The decision implies that, if the public participation challenge succeeds, arguments about the President’s decision to sign the NHI Act may become irrelevant.
“If the Court finds the process constitutionally defective, it could invalidate the Act or force Parliament to start over. That would reshape timelines for any NHI rollout and reframe the policy debate as much as the legal one.”
The Constitutional Court will hear arguments between 5 and 7 May 2026.
Background:
In May 2025 President Ramaphosa and Health Minister Aaron Motsoaledi appealed a Pretoria High Court judgment that found the President’s decision to assent to and sign the NHI Act reviewable. The President was ordered to provide the record underpinning his decision-making, although the order was suspended pending appeal proceedings.
Reaction:
The Board of Healthcare Funders (BHF) warned that drawn-out processes will increase legal spend and prolong uncertainty for medical schemes.

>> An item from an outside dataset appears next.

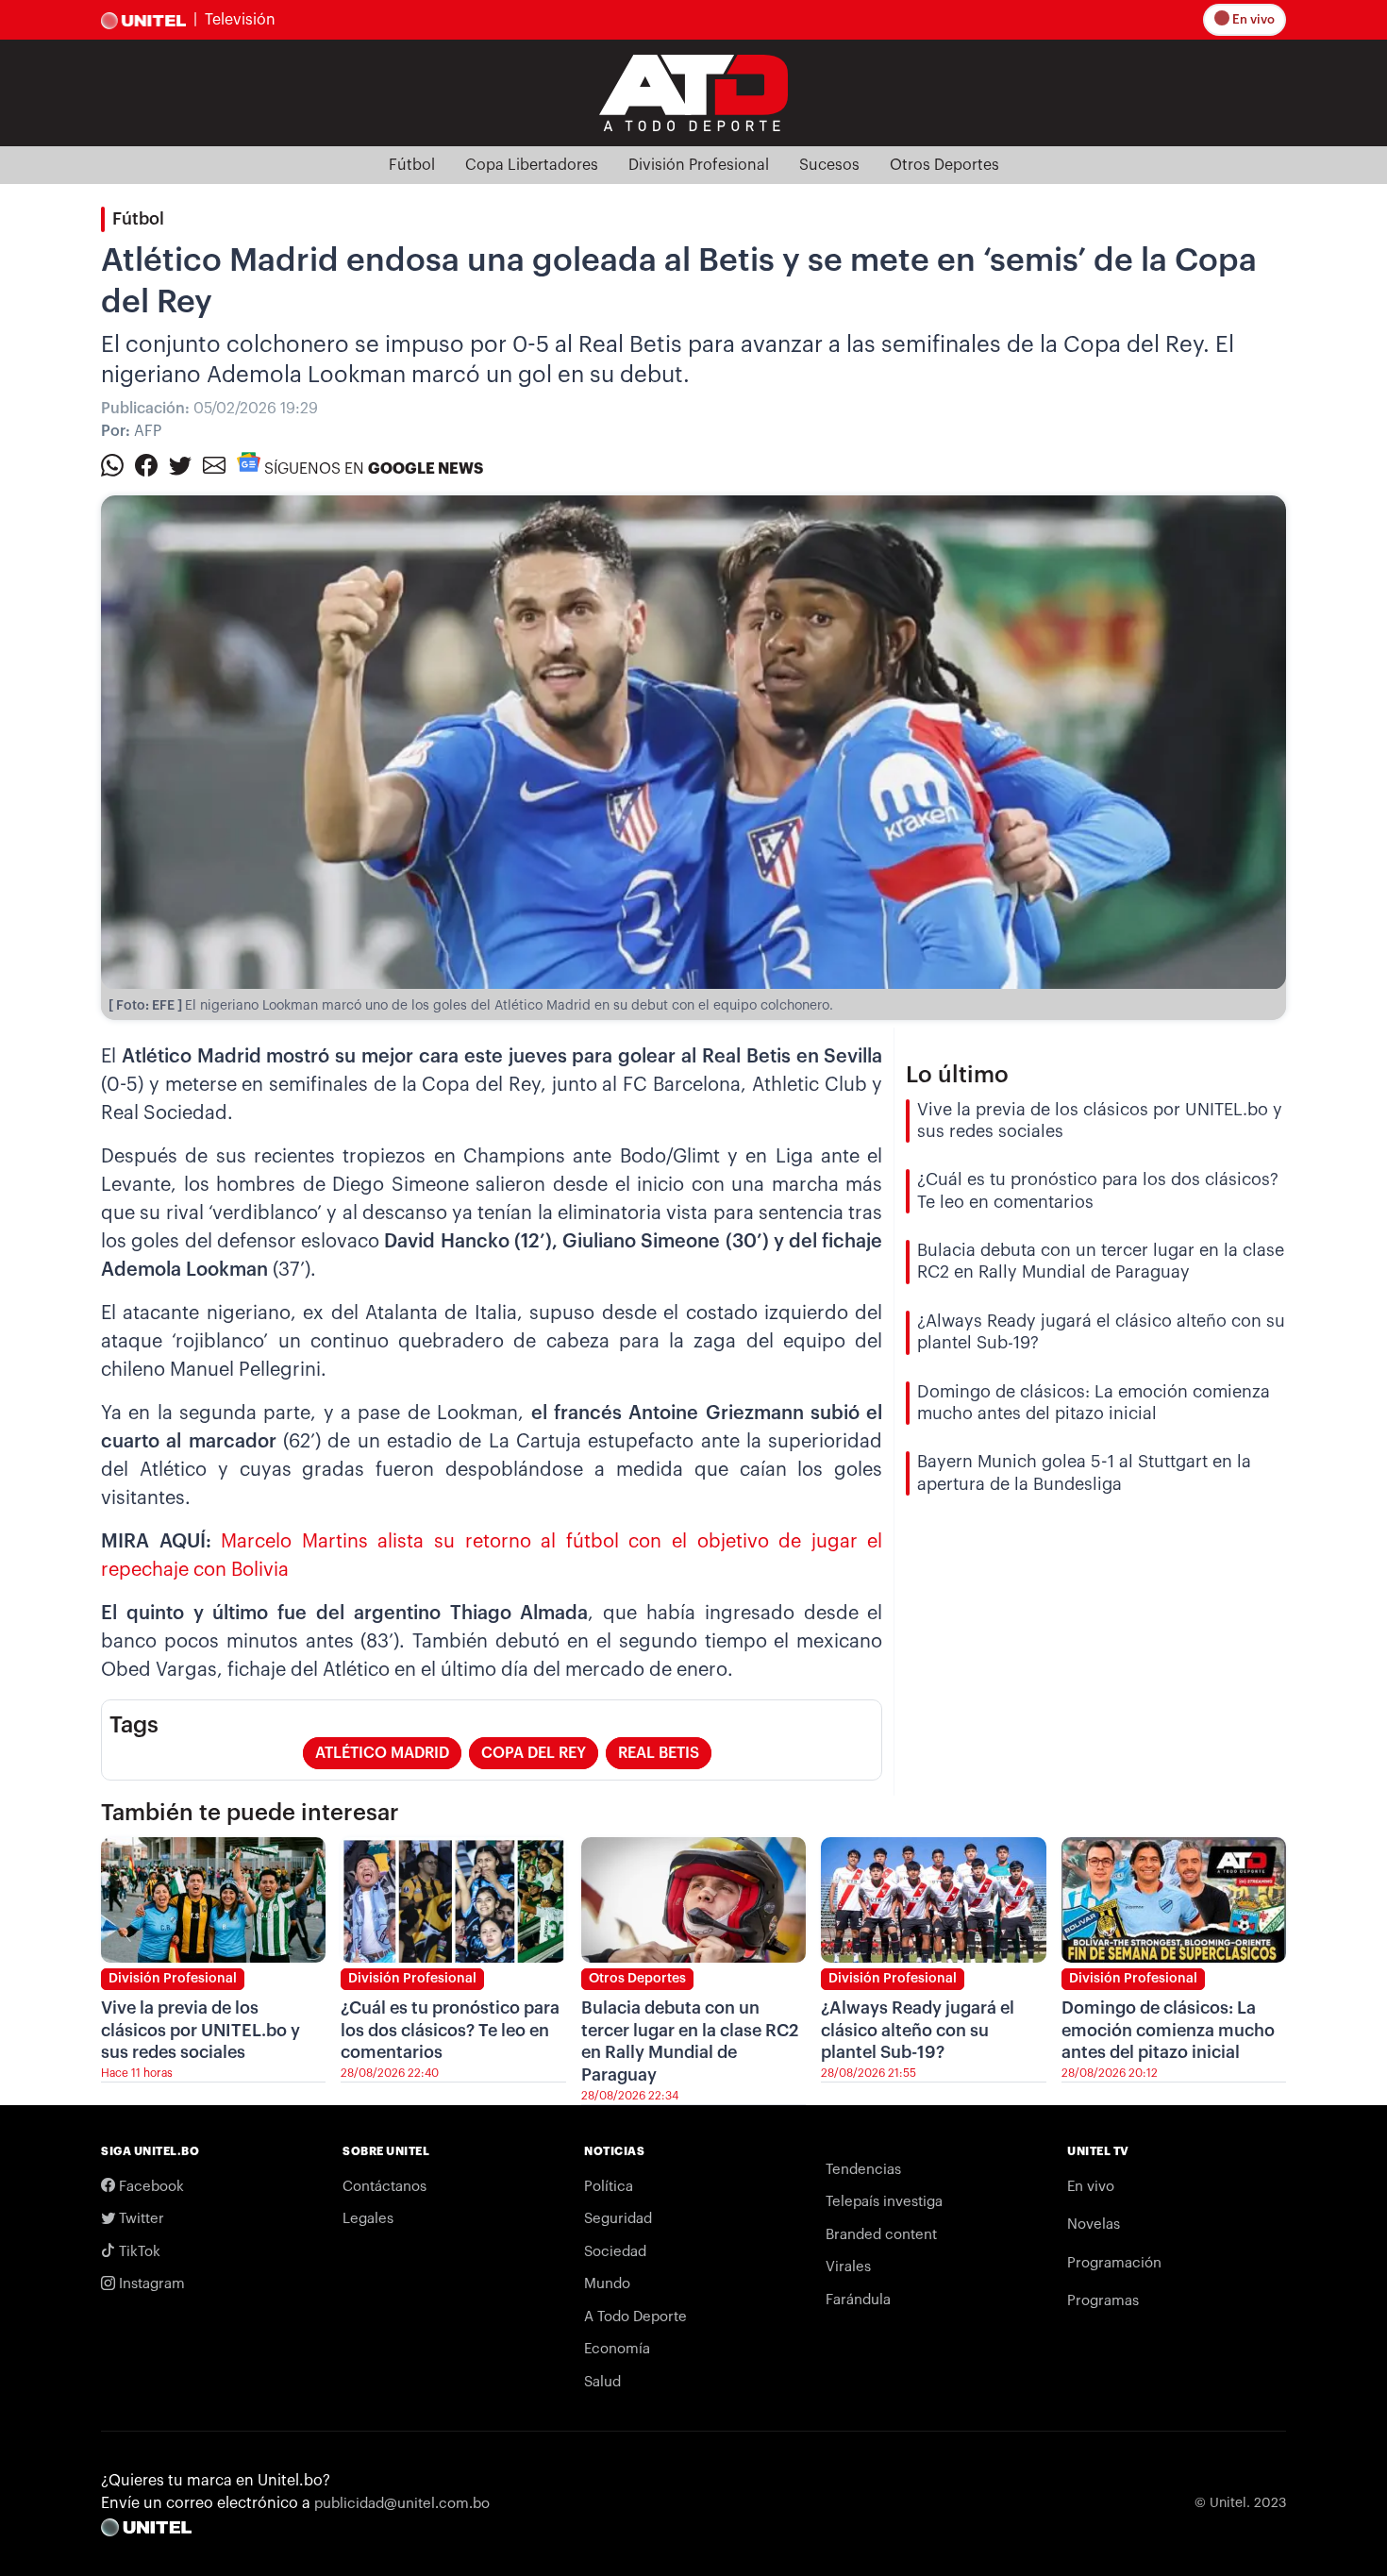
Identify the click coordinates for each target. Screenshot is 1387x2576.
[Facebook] (146, 464)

The SA Private Practitioners Forum (SAPPF) argued that their constitutional concerns stand on their own and should not be sidelined by what they consider speculative “mootness”.
Implications
“A ruling on participation could ripple across procurement planning, private provider contracting assumptions, scheme product design, and provincial delivery models. It will also influence how quickly the government can move from enabling legislation to operational detail.”